The PCI Express standards mandate proper down-negotiation of the exact PCI Express version being used on any given link to the maximum version supported by both endpoints. This means you can use PCI Express devices for any version of the spec (provided they are properly compliant with the spec) with a mainboard/chipset that uses any other version without having to perform any manual configuration at all.

In your case, this translates to the SSD running at PCI Express 2.0 speeds, with half the lanes it possibly could. This is actually a pretty significant performance hit. PCI-E 4.0 has a max throughput of roughly 1.9 GB per second per lane, while PCI-E 2.0 only gets about 0.5 GB per second per lane. This translates to a peak performance in your case of at most roughly 1/8 of the SSD's rated performance. It will still probably perform far better than a conventional hard drive would, but you may very well get better performance out of a SATA SSD on the same mainboard than you would an NVMe SSD.

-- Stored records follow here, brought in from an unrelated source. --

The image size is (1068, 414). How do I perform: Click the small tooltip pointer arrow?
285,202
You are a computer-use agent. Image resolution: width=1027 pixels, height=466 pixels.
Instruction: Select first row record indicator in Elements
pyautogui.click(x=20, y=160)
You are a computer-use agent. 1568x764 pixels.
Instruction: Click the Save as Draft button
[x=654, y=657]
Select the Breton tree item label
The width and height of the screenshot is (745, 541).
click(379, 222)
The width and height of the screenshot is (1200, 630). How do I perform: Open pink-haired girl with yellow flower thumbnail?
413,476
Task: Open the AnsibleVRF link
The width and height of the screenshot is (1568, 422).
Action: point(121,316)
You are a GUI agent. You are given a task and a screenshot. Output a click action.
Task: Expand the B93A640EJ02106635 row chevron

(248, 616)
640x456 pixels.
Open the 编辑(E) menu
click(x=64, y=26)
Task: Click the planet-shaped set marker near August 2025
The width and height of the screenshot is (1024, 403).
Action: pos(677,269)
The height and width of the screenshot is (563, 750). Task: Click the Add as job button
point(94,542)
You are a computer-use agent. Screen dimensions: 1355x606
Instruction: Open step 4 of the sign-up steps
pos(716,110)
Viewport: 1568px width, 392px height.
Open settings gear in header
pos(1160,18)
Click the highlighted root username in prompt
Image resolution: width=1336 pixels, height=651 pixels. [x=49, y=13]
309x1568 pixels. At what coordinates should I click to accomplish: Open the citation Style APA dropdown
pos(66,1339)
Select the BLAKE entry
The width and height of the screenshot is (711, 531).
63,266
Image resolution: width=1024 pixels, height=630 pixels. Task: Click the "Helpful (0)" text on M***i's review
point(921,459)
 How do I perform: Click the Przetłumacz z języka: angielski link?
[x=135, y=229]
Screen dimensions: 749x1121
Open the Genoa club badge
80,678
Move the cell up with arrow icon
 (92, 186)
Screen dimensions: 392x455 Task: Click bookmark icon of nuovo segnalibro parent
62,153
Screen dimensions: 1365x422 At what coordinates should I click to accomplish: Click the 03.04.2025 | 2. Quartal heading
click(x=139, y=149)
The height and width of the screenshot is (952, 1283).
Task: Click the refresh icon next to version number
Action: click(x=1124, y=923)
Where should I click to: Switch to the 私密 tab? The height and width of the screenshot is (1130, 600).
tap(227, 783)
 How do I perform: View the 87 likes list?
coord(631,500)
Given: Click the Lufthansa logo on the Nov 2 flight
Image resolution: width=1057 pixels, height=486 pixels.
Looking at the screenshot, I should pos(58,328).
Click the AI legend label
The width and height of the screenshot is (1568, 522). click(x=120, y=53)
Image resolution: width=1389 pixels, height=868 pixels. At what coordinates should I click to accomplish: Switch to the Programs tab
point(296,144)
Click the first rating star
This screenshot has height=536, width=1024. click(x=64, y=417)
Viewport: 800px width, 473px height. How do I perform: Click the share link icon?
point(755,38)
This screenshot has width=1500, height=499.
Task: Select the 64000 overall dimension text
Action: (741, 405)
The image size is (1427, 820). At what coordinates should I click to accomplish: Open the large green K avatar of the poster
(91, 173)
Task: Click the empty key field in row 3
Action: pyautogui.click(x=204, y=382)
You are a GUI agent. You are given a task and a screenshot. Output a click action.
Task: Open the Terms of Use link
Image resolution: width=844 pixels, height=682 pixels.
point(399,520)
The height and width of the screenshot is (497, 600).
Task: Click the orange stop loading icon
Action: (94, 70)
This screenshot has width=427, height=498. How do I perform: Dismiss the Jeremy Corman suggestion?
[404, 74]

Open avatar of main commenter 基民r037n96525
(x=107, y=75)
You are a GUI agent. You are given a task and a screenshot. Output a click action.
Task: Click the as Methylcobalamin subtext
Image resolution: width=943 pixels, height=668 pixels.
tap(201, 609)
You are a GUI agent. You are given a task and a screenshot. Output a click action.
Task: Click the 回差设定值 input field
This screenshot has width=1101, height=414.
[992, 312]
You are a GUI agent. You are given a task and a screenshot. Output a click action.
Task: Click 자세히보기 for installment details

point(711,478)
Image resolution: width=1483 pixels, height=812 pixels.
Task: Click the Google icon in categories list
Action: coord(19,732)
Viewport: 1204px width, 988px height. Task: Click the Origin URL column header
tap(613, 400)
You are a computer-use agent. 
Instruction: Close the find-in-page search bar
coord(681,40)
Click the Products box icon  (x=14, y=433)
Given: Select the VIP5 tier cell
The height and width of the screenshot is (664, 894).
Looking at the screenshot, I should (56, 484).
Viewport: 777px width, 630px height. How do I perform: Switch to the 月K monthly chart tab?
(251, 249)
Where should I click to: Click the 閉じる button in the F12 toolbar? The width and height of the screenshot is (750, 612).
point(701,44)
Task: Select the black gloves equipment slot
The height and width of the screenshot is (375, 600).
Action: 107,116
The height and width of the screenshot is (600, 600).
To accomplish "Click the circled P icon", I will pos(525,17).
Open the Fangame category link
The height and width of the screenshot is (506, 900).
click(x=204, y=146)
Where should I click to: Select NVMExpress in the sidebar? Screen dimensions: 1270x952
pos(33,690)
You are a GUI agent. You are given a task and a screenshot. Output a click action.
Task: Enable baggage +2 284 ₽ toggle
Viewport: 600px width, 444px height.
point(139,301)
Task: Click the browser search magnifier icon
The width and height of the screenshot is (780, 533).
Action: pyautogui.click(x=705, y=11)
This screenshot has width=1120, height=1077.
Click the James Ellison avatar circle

You might be able to find a PCI-Express to M.2 adapter that would work, and then plug that into one of the PCI-Express 3.0 slots on the board, but that will only get you up to roughly half the rated performance for the SSD.


One quick final note, always check that the size of M.2 card is compatible with whatever you're using it with. The '2280' means that the SSD you're looking at is 22mm wide (which everything supports) and 80mm long (which not everything supports). In your case, this should fit (based on pictures, the motherboard does indeed have enough room for an 80mm M.2 card), but anything longer would not.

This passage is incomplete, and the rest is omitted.